DEVAM: 20- SENİN
YANINDA (= MÜLKİYETİN ALTINDA) BULUNMAYAN BİR MALI SATMAKTAN VE (SATIN ALINIP
DA HENÜZ) TESLİM ALINMAMIŞ BİR MALIN (BAŞKASINA SATILIP) KARINDAN NEHİY BABI
حدّثنا
عُثْمَانُ
بْنُ أَبِي
شَيْبَةَ
حدّثنا
مُحَمَّدُ
بْنُ الْفُضَيْلٍ
عَنْ لَيْثٍ
عَنْ عَطَاءٍ
عَنْ عَتَّابِ
قَالَ لَمَّا
بَعَثَهُ
رَسُولُ اللّهِ
صَلَّى
اللّهُ
عَلِيهِ
وَسَلَّم
إِلَى مَكَّةَ
نَهاَهُ عَنْ
شِفِّ
مَالَمْ
يُضْمَنْ
في الزوائد :
في إسناده ليث
بن أبي سليم
ضعيف ومدلس
وعطاء هو ابن
أبي رباح لم
يدرك عتابا
Attab bin Esid
(r.a.)'den rivayet edildiğine göre: Resulullah (Sallallahu Aleyhi ve Sellem)

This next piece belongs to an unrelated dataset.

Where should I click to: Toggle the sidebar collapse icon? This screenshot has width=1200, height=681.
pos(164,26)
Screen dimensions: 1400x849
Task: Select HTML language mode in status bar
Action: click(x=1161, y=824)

kendisini Mekke'ye (vali olarak) gönderdiği zaman kendisini, teslim alınmamış
bir malın karından men etmiştir.
Not: Zevaid'de
şöyle denilmiştir: Bunun senedinde bulunan Leys bin Ebi Selim zayıf ve
tedlisçidir. Ravi Ata. bin Ebi Rabah da Attab'a yetişmemiştir.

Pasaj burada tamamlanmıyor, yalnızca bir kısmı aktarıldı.